(Listing for locating things on screens)
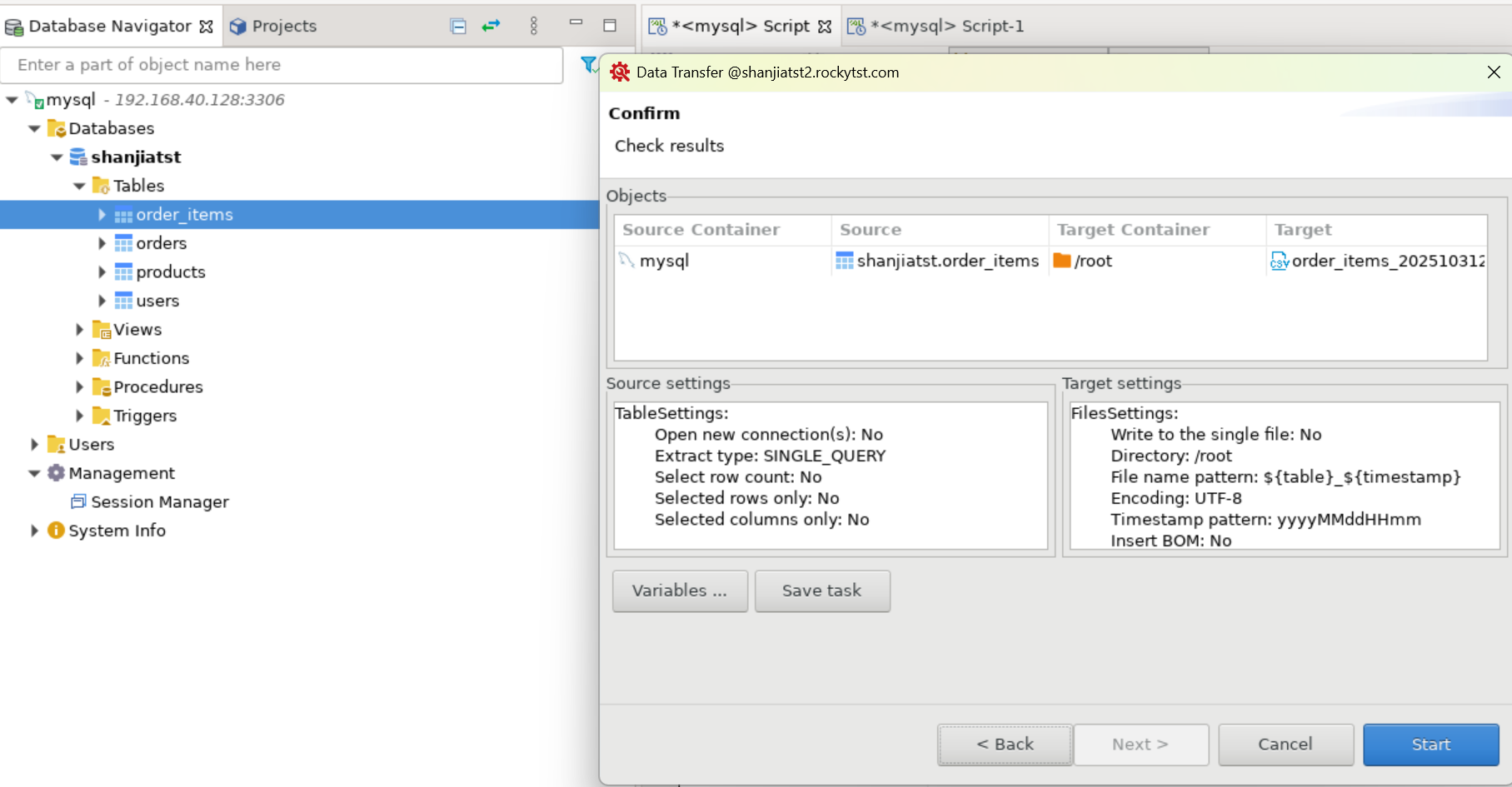
Task: Select Session Manager in the tree
Action: point(159,501)
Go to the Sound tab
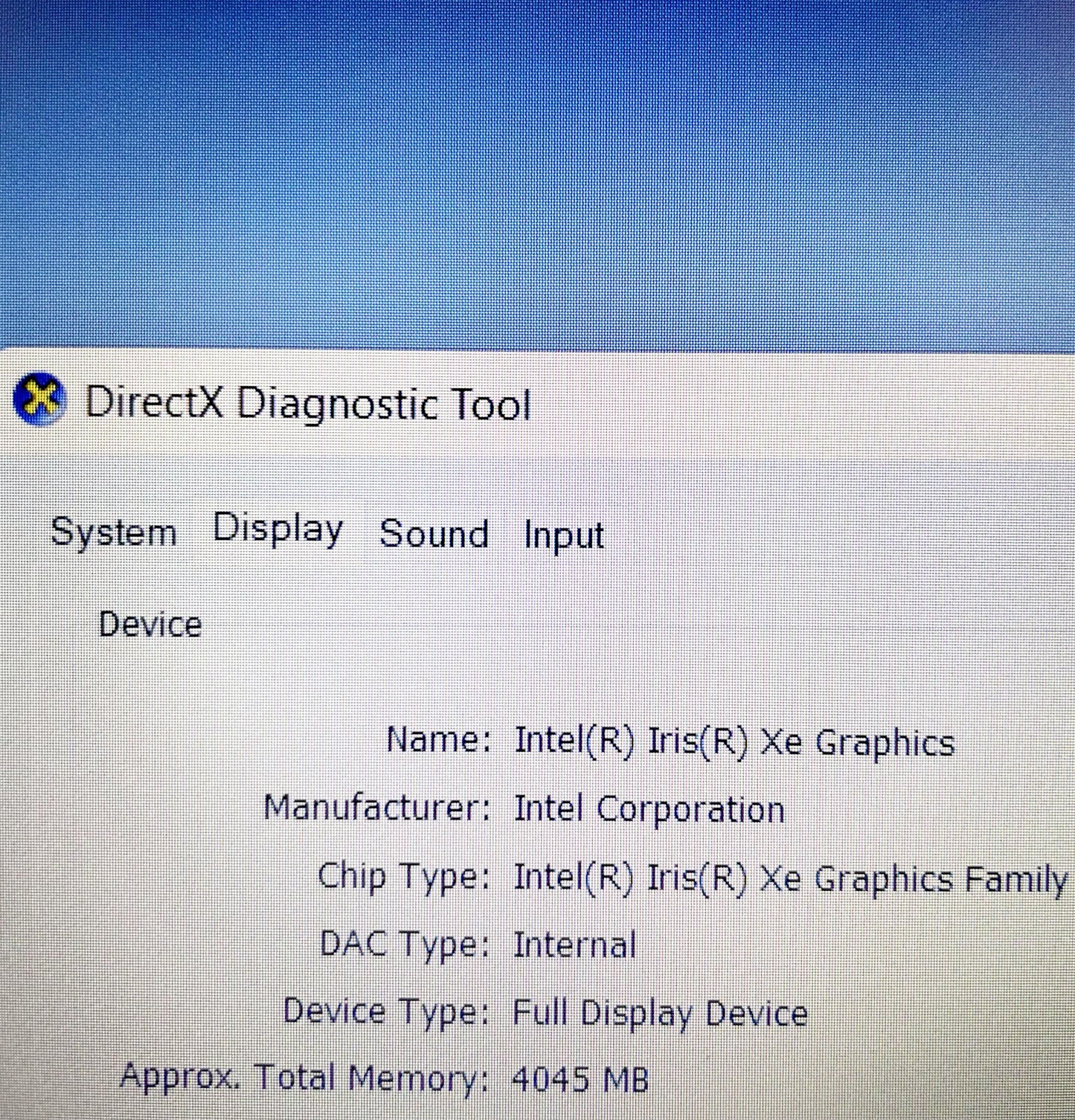 click(x=434, y=534)
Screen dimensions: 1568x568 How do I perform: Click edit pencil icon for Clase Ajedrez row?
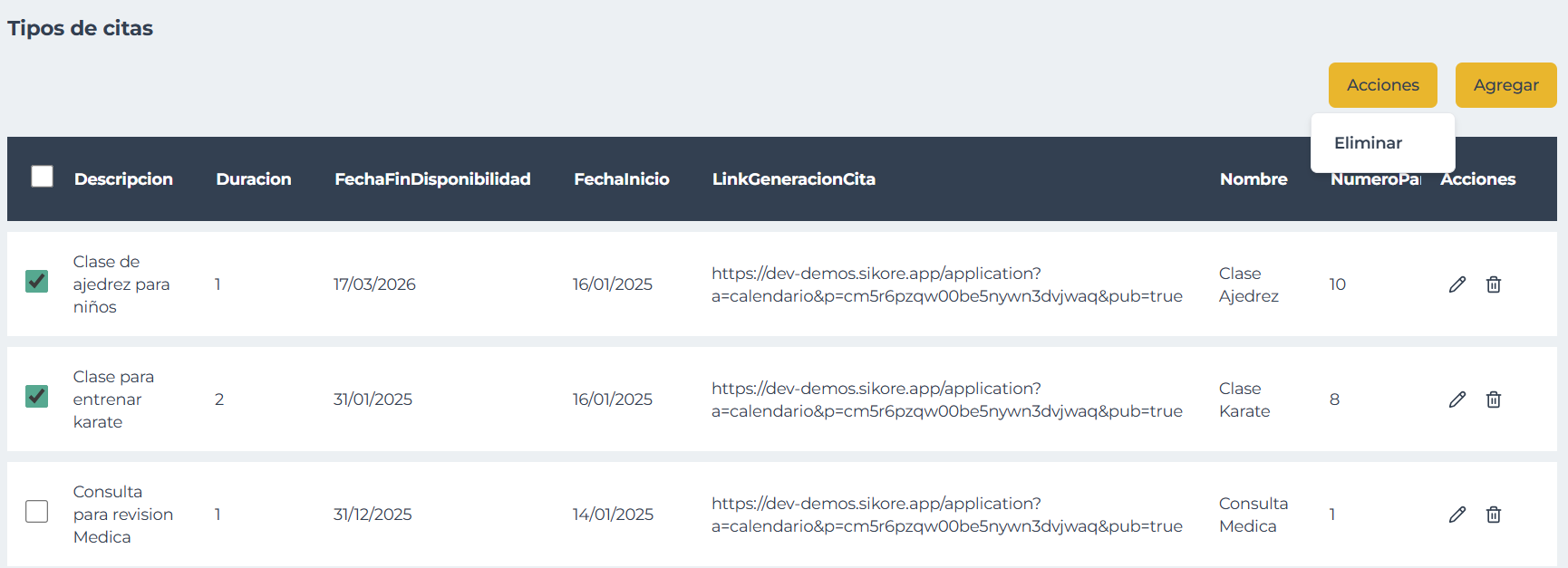[1457, 284]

DESCRIPTION OF THE TASK:
Please copy the listing above word for word, from the line containing "Screen dimensions: 1568x568" down through the end of the listing. Leave the pictures out of your answer.

FULL ANSWER:
Screen dimensions: 1568x568 How do I perform: Click edit pencil icon for Clase Ajedrez row?
[1457, 284]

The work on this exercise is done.